There are 2 defining parameters; call the one the Identity, and the other Time. For each Identity (of which there are possibly 20,000 unique Identities) there are multiple unique Time-stamped rows (i.e. Each Identity has a sub-array with unique time-stamps).
When I update the table I need to check the Identity-Time combination does not already exist; if it does I do not update (i.e. if there is an existing Identity-Time pair, and a same-value line is attempted to be added, it is discarded because the logic of the system says no new Time-Identity pair can be different to one already posted to the system).
I currently have a Clustered index on Time (Descending), and Identity.
The problem is this means the database is physically sorted with Identity (000001) and all its Time-data, then Identity (000002) and all its Time-data, and so forth. So when I check a pair exists the result is quick. But every insert of a new Time for identity (1234567) requires a re-order because of the Clustered index.
Yes, practically SQL handles the paging better than that, but the principle is I have huge IO as a result of the insertion of new data. And we are adding data at a rate of 100,000 rows a day!

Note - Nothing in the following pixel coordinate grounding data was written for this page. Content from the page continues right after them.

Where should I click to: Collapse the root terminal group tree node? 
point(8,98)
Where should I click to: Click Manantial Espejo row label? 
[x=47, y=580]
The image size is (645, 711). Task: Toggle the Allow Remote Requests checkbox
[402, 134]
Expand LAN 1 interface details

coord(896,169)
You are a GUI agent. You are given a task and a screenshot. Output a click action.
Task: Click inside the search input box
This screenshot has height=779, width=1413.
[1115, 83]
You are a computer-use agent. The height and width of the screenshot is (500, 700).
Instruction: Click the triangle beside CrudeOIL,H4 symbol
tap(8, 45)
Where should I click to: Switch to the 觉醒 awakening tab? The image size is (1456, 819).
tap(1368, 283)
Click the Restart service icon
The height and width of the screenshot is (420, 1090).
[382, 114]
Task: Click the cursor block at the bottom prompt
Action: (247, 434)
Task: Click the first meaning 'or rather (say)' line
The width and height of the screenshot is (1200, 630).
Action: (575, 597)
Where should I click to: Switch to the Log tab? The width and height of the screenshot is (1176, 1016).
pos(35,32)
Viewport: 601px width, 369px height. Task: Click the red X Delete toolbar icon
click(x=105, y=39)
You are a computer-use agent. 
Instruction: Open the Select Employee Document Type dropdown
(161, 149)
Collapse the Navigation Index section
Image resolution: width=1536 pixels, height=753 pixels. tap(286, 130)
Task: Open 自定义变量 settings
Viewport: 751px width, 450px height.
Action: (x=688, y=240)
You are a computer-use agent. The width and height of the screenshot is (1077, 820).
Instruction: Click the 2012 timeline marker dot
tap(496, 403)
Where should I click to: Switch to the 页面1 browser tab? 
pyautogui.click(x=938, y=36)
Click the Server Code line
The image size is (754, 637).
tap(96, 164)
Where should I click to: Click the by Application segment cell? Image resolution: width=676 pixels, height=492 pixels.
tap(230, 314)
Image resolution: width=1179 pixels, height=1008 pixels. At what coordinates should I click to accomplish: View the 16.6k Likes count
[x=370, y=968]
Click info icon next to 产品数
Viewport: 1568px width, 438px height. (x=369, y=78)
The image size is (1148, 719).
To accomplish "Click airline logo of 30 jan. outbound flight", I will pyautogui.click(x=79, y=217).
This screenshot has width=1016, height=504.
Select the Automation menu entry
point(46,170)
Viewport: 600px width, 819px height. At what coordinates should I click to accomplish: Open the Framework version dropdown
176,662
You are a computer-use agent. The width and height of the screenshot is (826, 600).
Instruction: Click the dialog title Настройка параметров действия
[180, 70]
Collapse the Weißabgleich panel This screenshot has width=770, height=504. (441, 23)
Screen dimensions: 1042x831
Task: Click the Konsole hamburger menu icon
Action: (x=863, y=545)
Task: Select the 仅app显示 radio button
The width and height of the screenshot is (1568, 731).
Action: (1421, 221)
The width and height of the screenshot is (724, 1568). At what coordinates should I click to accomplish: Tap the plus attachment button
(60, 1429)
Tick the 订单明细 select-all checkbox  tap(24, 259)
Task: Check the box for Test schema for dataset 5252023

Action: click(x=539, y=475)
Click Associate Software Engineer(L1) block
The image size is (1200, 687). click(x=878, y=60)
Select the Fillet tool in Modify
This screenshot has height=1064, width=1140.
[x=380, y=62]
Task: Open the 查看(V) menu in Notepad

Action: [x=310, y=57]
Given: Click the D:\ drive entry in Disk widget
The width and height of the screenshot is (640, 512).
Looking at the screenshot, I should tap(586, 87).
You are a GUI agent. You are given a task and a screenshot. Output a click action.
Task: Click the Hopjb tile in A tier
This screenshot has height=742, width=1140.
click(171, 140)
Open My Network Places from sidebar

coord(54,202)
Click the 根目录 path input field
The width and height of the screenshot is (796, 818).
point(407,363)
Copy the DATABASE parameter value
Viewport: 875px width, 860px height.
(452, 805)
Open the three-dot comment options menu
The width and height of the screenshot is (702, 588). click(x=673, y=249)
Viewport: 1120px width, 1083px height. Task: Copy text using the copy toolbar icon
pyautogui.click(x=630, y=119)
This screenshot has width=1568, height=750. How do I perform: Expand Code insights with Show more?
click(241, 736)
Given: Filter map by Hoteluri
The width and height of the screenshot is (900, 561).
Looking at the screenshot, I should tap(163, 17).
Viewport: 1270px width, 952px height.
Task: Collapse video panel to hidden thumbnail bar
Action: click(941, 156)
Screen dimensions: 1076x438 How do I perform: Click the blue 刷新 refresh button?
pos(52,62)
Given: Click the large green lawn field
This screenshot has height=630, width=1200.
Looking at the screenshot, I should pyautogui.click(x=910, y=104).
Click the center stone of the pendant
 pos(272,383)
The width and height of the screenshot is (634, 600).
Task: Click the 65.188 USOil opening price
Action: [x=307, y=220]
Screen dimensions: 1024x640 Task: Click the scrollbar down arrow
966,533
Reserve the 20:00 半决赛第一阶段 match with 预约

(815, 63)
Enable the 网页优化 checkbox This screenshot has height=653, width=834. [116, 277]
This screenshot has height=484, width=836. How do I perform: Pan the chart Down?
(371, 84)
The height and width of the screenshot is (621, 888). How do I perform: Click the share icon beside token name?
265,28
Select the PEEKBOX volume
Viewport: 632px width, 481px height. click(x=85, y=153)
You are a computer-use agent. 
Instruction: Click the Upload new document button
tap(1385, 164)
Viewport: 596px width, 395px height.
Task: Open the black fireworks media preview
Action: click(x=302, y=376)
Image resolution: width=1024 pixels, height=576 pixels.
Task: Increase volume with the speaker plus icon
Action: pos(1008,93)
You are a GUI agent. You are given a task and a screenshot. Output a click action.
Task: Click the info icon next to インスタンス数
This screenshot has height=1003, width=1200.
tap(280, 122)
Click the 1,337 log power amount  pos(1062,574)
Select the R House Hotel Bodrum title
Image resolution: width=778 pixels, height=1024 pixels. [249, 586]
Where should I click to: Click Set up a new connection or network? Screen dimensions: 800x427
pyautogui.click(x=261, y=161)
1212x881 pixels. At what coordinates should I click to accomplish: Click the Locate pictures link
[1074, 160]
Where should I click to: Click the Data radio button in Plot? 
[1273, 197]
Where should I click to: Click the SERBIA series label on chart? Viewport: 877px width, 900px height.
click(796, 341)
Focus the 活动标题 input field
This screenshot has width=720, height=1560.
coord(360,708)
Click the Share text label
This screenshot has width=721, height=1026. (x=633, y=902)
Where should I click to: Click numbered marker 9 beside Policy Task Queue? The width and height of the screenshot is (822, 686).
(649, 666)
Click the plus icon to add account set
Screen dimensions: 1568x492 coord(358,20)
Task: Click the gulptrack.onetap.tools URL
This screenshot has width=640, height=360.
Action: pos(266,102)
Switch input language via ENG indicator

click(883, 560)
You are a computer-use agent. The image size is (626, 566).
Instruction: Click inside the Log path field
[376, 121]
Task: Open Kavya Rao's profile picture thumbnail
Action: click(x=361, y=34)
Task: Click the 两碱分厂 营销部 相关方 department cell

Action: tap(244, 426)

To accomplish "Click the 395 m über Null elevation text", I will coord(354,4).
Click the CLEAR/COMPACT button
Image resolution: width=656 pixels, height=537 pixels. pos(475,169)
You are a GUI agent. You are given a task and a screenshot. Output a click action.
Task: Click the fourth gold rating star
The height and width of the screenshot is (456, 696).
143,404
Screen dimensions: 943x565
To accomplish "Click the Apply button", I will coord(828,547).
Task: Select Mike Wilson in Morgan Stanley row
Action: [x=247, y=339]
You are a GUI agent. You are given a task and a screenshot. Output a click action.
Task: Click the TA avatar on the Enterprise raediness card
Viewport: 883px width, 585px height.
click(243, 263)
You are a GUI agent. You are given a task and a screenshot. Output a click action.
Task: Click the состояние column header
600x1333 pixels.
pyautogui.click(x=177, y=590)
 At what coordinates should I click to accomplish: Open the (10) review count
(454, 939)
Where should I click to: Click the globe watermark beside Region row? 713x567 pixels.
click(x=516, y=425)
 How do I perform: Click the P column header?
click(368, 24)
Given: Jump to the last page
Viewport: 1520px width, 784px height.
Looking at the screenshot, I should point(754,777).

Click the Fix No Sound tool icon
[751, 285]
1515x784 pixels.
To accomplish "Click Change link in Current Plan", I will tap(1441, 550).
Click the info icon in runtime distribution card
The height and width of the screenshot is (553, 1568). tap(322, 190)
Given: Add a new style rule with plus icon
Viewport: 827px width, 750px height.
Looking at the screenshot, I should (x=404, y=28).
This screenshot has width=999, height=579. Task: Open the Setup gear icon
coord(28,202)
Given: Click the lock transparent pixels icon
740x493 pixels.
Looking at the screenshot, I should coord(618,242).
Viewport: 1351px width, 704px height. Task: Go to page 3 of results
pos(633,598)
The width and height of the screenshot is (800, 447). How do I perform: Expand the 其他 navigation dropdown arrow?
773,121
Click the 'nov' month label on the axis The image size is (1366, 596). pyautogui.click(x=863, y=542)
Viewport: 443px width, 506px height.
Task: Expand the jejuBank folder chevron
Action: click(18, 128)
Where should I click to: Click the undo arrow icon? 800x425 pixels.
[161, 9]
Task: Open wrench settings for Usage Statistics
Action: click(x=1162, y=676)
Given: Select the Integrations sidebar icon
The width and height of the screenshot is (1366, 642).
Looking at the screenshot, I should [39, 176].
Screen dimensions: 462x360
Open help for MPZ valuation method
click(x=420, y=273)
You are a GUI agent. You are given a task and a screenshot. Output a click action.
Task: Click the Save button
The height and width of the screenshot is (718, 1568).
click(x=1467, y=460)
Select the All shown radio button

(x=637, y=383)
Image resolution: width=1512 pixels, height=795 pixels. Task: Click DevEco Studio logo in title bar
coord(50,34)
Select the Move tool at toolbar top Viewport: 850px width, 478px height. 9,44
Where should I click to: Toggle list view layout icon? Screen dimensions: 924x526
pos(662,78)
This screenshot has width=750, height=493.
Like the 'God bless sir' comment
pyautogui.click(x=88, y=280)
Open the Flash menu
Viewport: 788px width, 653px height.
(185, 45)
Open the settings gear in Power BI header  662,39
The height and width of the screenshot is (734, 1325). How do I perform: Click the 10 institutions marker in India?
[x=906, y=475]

I understand there is a thing called a Horizontally-partitioned Index. I have never used them but am hoping it is possible to partition Identity and only the last Day of time-data so inserts of new data happen near the start (end) of the database / Index, and not throughout the large database depending on the physical order that specific Index is subject to.
I have tried using a normal (non-clustered) index, but found the performance of the clustered index vastly improves other queries. So I hope using a partitioned index will give me the best of both worlds. the problem though is I don't understand the construction of a partitioned index.
I have also tried using the Database (and query) tuning tools included in SQL 2014. I first removed every existing index, and then created a few insert statements representative of the normal operation. the problem is the Tuning Wizards are unable to recommend even a single index. I don't know if this is a bug in SQL 2014, or a result of the huge database, but a number of attempts and no recommended indexing.
If I run the queries with "Show Execution Plan" ON then there are recommended indexes to include, but none are partitioned; they are all standard non-clustered indexes specific to the variables being checked, and updated.